• TASK TO COMPLETE: From the entries below, extract every line that includes the word "will".

── DATA FOR THIS TASK ──

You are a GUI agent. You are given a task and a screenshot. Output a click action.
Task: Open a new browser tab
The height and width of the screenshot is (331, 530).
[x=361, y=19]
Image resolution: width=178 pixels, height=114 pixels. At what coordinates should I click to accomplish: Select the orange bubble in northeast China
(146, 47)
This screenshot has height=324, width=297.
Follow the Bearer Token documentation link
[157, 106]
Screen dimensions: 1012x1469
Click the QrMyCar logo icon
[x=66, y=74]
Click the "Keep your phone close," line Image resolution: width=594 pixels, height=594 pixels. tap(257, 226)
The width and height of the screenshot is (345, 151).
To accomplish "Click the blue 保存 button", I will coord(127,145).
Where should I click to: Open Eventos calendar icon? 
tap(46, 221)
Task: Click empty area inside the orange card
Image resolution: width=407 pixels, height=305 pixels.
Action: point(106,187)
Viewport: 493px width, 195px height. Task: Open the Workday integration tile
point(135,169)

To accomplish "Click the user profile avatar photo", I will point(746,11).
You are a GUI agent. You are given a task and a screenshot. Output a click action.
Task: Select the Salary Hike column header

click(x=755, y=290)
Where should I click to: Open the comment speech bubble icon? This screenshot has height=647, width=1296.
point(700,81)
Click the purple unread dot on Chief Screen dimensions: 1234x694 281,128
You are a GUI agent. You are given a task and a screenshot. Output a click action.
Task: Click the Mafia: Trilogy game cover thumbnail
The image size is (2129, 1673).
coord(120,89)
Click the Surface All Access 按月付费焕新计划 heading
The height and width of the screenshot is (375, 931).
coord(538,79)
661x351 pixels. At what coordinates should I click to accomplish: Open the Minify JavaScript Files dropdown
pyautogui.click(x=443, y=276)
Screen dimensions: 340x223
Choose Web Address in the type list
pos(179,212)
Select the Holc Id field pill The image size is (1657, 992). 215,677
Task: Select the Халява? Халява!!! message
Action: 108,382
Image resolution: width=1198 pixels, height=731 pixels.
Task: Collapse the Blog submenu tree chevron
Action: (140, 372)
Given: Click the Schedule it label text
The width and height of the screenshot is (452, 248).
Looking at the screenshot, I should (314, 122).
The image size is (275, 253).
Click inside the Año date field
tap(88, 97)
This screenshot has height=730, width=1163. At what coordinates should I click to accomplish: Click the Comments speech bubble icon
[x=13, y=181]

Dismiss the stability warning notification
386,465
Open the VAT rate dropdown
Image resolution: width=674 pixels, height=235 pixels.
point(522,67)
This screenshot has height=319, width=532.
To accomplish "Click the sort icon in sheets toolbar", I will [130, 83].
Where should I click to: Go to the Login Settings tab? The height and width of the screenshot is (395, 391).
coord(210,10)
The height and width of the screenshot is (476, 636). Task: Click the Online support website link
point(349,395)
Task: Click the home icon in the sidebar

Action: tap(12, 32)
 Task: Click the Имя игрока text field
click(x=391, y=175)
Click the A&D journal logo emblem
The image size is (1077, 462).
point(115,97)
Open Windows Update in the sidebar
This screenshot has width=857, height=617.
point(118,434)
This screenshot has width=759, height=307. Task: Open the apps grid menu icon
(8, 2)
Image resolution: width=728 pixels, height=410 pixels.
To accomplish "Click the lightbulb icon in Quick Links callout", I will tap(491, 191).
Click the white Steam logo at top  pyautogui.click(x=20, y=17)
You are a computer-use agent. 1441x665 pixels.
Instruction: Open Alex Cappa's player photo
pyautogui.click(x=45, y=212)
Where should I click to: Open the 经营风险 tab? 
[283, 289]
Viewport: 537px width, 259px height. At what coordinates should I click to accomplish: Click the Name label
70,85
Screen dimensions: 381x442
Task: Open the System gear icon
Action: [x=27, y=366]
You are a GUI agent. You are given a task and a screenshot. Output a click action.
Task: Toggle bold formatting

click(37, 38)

───

• SOLUTION:
To accomplish "Click the blue 保存 button", I will coord(127,145).
To accomplish "Click the user profile avatar photo", I will point(746,11).
To accomplish "Click the sort icon in sheets toolbar", I will [130, 83].
To accomplish "Click the lightbulb icon in Quick Links callout", I will tap(491, 191).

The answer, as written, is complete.